(Provided records)
——

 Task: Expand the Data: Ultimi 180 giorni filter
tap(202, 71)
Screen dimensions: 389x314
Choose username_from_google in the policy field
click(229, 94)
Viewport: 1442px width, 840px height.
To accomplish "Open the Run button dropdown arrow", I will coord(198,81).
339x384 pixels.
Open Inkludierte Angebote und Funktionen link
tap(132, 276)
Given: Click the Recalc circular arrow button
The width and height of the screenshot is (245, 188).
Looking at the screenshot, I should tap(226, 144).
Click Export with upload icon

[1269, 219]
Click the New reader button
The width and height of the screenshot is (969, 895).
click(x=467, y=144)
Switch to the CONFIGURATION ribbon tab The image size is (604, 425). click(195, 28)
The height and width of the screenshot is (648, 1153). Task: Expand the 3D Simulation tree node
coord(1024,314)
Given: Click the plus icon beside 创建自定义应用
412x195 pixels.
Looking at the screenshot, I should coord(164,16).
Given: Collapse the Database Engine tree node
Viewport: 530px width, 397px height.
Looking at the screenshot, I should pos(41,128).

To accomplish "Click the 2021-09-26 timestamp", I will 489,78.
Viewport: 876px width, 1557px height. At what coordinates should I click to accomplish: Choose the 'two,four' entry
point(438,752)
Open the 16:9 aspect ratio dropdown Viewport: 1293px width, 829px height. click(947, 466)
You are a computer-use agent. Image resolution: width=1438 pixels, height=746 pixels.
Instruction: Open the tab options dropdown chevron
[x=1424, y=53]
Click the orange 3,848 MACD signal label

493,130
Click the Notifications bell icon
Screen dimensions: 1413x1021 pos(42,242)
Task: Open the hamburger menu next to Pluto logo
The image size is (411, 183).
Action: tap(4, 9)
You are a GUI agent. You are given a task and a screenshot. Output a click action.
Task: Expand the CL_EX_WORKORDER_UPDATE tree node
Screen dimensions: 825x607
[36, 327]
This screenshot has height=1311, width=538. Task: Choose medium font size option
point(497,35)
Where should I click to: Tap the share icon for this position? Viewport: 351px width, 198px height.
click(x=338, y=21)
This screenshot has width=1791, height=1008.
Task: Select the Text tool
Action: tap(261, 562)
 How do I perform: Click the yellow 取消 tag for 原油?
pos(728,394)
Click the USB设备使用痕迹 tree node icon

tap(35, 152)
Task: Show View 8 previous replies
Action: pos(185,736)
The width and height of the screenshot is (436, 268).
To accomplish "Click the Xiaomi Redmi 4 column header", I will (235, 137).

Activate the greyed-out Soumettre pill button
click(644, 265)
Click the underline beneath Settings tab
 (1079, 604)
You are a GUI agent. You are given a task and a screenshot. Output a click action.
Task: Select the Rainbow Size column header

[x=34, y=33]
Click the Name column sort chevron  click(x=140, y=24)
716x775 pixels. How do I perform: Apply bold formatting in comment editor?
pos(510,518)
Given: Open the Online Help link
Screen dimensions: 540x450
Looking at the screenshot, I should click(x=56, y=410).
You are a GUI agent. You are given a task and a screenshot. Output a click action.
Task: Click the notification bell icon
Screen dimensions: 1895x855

——

A verbatim reproduction of all the records above is the expected answer.

 Task: Expand the Data: Ultimi 180 giorni filter
tap(202, 71)
Screen dimensions: 389x314
Choose username_from_google in the policy field
click(229, 94)
Viewport: 1442px width, 840px height.
To accomplish "Open the Run button dropdown arrow", I will coord(198,81).
339x384 pixels.
Open Inkludierte Angebote und Funktionen link
tap(132, 276)
Given: Click the Recalc circular arrow button
The width and height of the screenshot is (245, 188).
Looking at the screenshot, I should tap(226, 144).
Click Export with upload icon

[1269, 219]
Click the New reader button
The width and height of the screenshot is (969, 895).
click(x=467, y=144)
Switch to the CONFIGURATION ribbon tab The image size is (604, 425). click(195, 28)
The height and width of the screenshot is (648, 1153). Task: Expand the 3D Simulation tree node
coord(1024,314)
Given: Click the plus icon beside 创建自定义应用
412x195 pixels.
Looking at the screenshot, I should coord(164,16).
Given: Collapse the Database Engine tree node
Viewport: 530px width, 397px height.
Looking at the screenshot, I should pos(41,128).

To accomplish "Click the 2021-09-26 timestamp", I will 489,78.
Viewport: 876px width, 1557px height. At what coordinates should I click to accomplish: Choose the 'two,four' entry
point(438,752)
Open the 16:9 aspect ratio dropdown Viewport: 1293px width, 829px height. click(947, 466)
You are a computer-use agent. Image resolution: width=1438 pixels, height=746 pixels.
Instruction: Open the tab options dropdown chevron
[x=1424, y=53]
Click the orange 3,848 MACD signal label

493,130
Click the Notifications bell icon
Screen dimensions: 1413x1021 pos(42,242)
Task: Open the hamburger menu next to Pluto logo
The image size is (411, 183).
Action: tap(4, 9)
You are a GUI agent. You are given a task and a screenshot. Output a click action.
Task: Expand the CL_EX_WORKORDER_UPDATE tree node
Screen dimensions: 825x607
[36, 327]
This screenshot has height=1311, width=538. Task: Choose medium font size option
point(497,35)
Where should I click to: Tap the share icon for this position? Viewport: 351px width, 198px height.
click(x=338, y=21)
This screenshot has width=1791, height=1008.
Task: Select the Text tool
Action: tap(261, 562)
 How do I perform: Click the yellow 取消 tag for 原油?
pos(728,394)
Click the USB设备使用痕迹 tree node icon

tap(35, 152)
Task: Show View 8 previous replies
Action: pos(185,736)
The width and height of the screenshot is (436, 268).
To accomplish "Click the Xiaomi Redmi 4 column header", I will (235, 137).

Activate the greyed-out Soumettre pill button
click(644, 265)
Click the underline beneath Settings tab
 (1079, 604)
You are a GUI agent. You are given a task and a screenshot. Output a click action.
Task: Select the Rainbow Size column header

[x=34, y=33]
Click the Name column sort chevron  click(x=140, y=24)
716x775 pixels. How do I perform: Apply bold formatting in comment editor?
pos(510,518)
Given: Open the Online Help link
Screen dimensions: 540x450
Looking at the screenshot, I should click(x=56, y=410).
You are a GUI agent. You are given a task and a screenshot. Output a click action.
Task: Click the notification bell icon
Screen dimensions: 1895x855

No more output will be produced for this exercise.